Last week I had the chance to catch what was probably the biggest God debate of the year, in this genre of blockbuster, YouTubed, college-campus bouts. The topic was “Is Good from God?”—is religion necessary for objective morality? The debaters were William Lane Craig, the evangelical philosopher, and Sam Harris, who launched the New Atheism movement. My report appears today at Religion Dispatches. Instead of focusing on the arguments per se—for them, see a play-by-play at Common Sense Atheism—I spent my time hanging out with the debaters and the student organizers before and after the event. Here’s a bit of it:
Controversy was the intent all along. “The main reason we did it was for the discussion in the dorms,” says Malcolm Phelan, a junior, who helped put the debate together and gave the opening speech. He’s tall, a bit lanky, steady with his eye-contact, and erring on the side of clean-cut. Around here, he’s someone who can get things done and get money out of the administration. Even professors talk about him with a shade of awe. As a freshman he was class president, but then he quit student government for greater things. He also has a visionary streak, and a knack for stringing winged words together into crescendos. Busy Notre Dame students need this, he says. They live in an “upper-class Catholic Disneyland” and need to be shaken up. “I wouldn’t necessarily call myself an instigator, but—” he says, trailing off. His word, not mine.

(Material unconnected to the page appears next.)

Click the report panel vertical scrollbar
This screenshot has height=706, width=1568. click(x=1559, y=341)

Phelan’s co-conspirator behind the scenes was Arnav Dutt. Someone introduced him to me as The Thinker. While he talks, he looks down and pauses mid-sentence if it isn’t coming out exactly right, his eyes covered behind glasses and a Justin Beiber-type mop-top. He’s the child of a Catholic and a Hindu, both non-practicing. Like Phelan, Dutt considers himself an atheist, though his education has been mostly in Catholic environments. “This issue”—that of the debate—“has thrust itself on me my whole life.” He takes it seriously and wonders whether some of the critics are right; maybe a big debate is the wrong approach. When I ask what he thinks it will do for people, he turns pensive again. “There’s a big difference between what I think they’re getting and what I hope they’re getting,” he says.

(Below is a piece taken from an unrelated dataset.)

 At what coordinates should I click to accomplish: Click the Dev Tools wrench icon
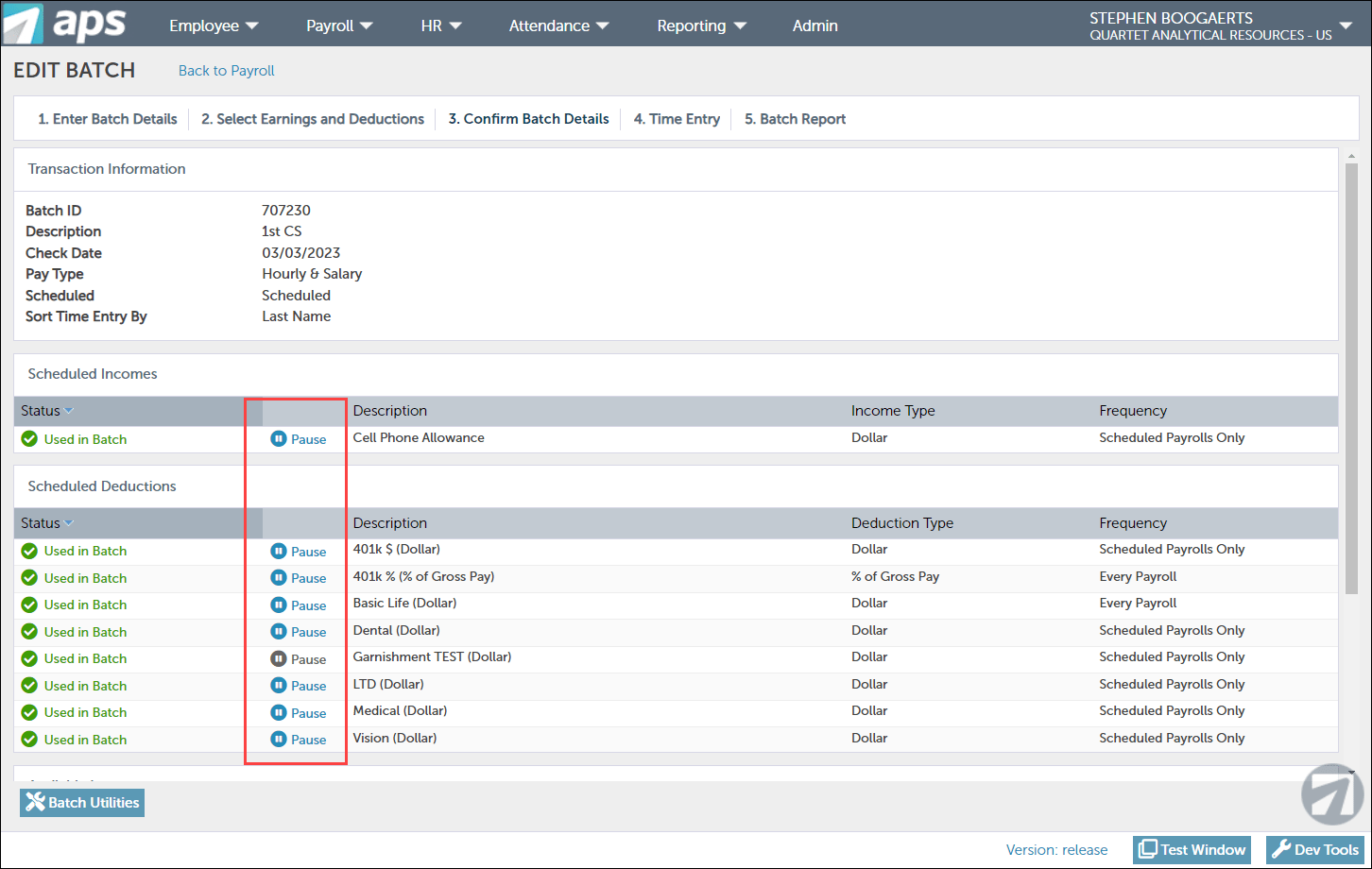coord(1281,849)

While I was at Notre Dame, I had the pleasure of a long afternoon’s conversation with John O’Callaghan, a philosophy professor there who specializes in Thomist thought, and who runs the Jacques Maritain Center. Before the debate even happened—I guess the same afternoon we met—he put together a very different kind of essay from mine, a reminder that the debate’s apparent choice between religion and science isn’t one we have to make.
The greatest among our Christian forebears certainly didn’t think we had to. Even if one remains unconvinced by the logic of Aquinas’ Five Ways, the attitude expressed in them is not one of natural explanations in competition with God. His natural science was almost unimaginably false with regard to what we now know or claim to know. But the reality of natural causes that allows for scientific understanding was for him the best and “most manifest” argument for the existence of a god, a god Who does not compete with His creatures but, rather, enables them.
The upshot of all this should be obvious enough: if you’re looking for the subtle truth, maybe a big staged debate like this isn’t the place to find it.
I remember an instance of good, anyway, with or without God, when Arnav Dutt and I were leaving the debate. A woman dropped her pocketbook as she started walking out into the rain. A handful of others around noticed, and called out—“Miss! Miss!”—and handed it to her. “That’s nice to see, after this,” I heard Dutt mutter. I think I also heard some irony.
Comments
2 responses to “How to Instigate a God Debate”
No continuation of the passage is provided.